### Text
◆ ◆ ◆

Eigene Wege gehen…
Sonntag, 16.03.25 -> English version
Es sind nun drei Wochen, die ich unterwegs bin, und die letzte war voller Herausforderungen und Ideen für neue Wege, beim Wandern und im Leben. Heute am Sonntag Nachmittag regnet es, und ich finde es richtig gut. Ich sitze in Santa Cruz, Silveira auf dem Bett in meinem Hotelzimmer und hänge ab. Und finde das richtig gut.



Fangen wir ganz von vorne an. Letzte Woche Montag in Lissabon gab es über sämtliche meiner Informationskanäle Unwetterwarnungen für die Küstenregion im Umkreis von 100 km. Ich verlängerte daher spontan meinen Aufenthalt in Lissabon und blieb bis Mittwoch morgen. Statt meine erste ganz eigene Etappe zu wandern, besuchte ich am Montag das dort viel beschriebene und erwähnte Oceanário de Lisboa. Ein Oceaneum mit dem größten Indoor-Aquarium Europas, fast 5 Mio Liter Meereswasser, über zwei Etagen, mit Haien, Rochen, Thunfischen, Mondfischen, Mola Mola…
Und ich war geschockt. Ich weiß nicht, ob ich mehr von mir geschockt war, dass ich nicht ahnte, dass dies wirklich gar nichts für mich ist, oder ob es die Situation dort im Oceaneum selbst war. Wahrscheinlich beides. Das Wetter am Montag war wie vorhergesagt schlecht, und daher war das Oceaneum sehr voll. Die Menschen drängten sich in Trauben vor die Fenster des Aquariums, allerdings ohne wirklich hineinzusehen und Kontakt aufzunehmen. Sie schauten durch ihre Handys und filmten, oft mit sich selbst davor posiert, mit künstlichem Lächeln dazu. Und zogen schnell weiter. Die Fische waren wahrlich wunderschön, riesig und beachtlich, aber sie sahen alle so unfassbar traurig aus. Sie schwammen immer und immer wieder sehr apathisch im Kreis. Aus ihrer Perspektive konnten sie uns Menschen nicht sehen, sodass so manches Haiauge und so mancher trauriger Fischmundwinkel direkt vor meinem Auge erschien und langsam an mir vorbeizog. Haltet mich nicht für verrückt, denn in Filmen von Unterwasserwelten im freien Ozean habe ich mich schon oft für Fische und andere Meerestiere begeistert. Diese hatten aber glückliche Gesichtsausdrücke, fröhliche Augen, eine schöne Gesichtsmimik, entspannte Mundwinkel.

◆ ◆ ◆

### Vorliegendes Material
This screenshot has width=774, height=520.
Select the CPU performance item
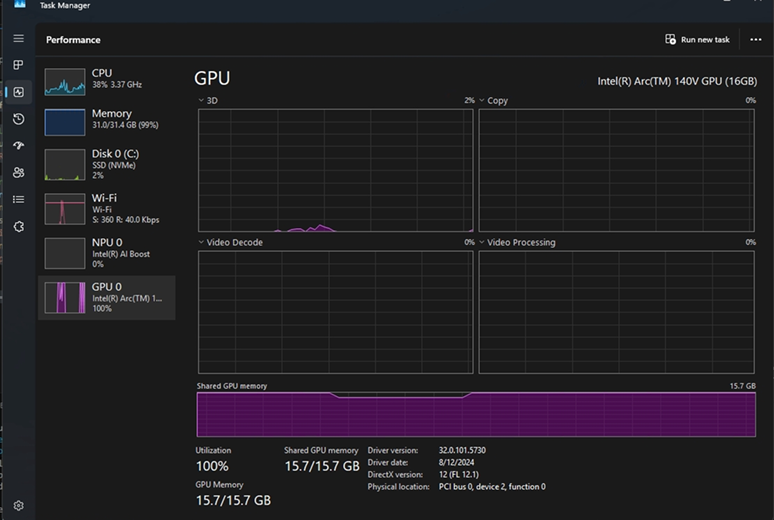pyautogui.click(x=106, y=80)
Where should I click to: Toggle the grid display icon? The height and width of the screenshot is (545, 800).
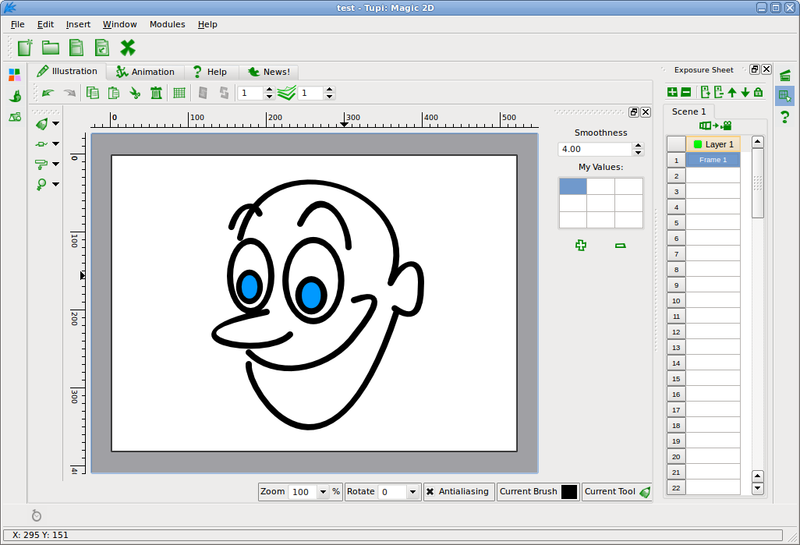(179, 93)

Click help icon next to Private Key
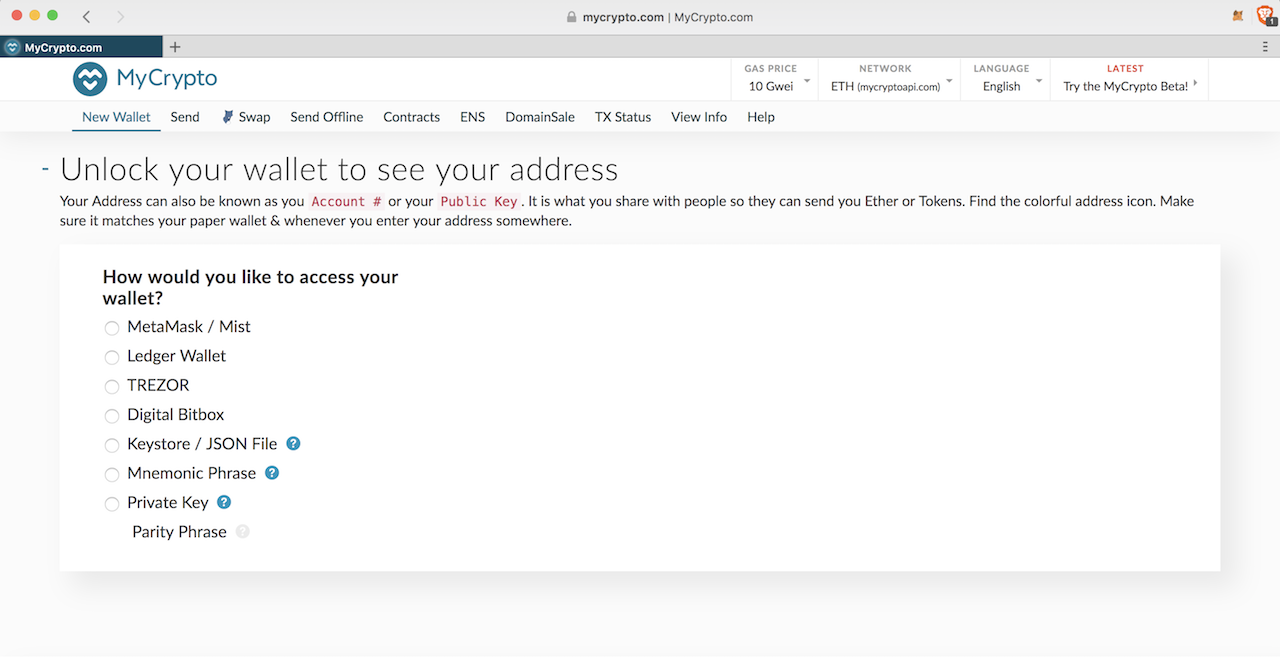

◆ ◆ ◆

### Zum Textverständnis
(1) Übertragen Sie aus dem Reisebericht wortgetreu die Stelle, die mit „Eigene Wege gehen…“ beginnt und mit „das richtig gut.“ endet.
(2) Erklären Sie in ein bis drei Sätzen, warum der Aufenthalt in Lissabon laut Reisebericht verlängert wurde.
Das Material hat mit dem Reisebericht nichts zu tun.

### Lösungen
(1)
Eigene Wege gehen…
Sonntag, 16.03.25 -> English version
Es sind nun drei Wochen, die ich unterwegs bin, und die letzte war voller Herausforderungen und Ideen für neue Wege, beim Wandern und im Leben. Heute am Sonntag Nachmittag regnet es, und ich finde es richtig gut. Ich sitze in Santa Cruz, Silveira auf dem Bett in meinem Hotelzimmer und hänge ab. Und finde das richtig gut.

(2) Am Montag gab es über sämtliche Informationskanäle Unwetterwarnungen für die Küstenregion im Umkreis von 100 km. Deshalb wurde der Aufenthalt in Lissabon spontan bis Mittwochmorgen verlängert.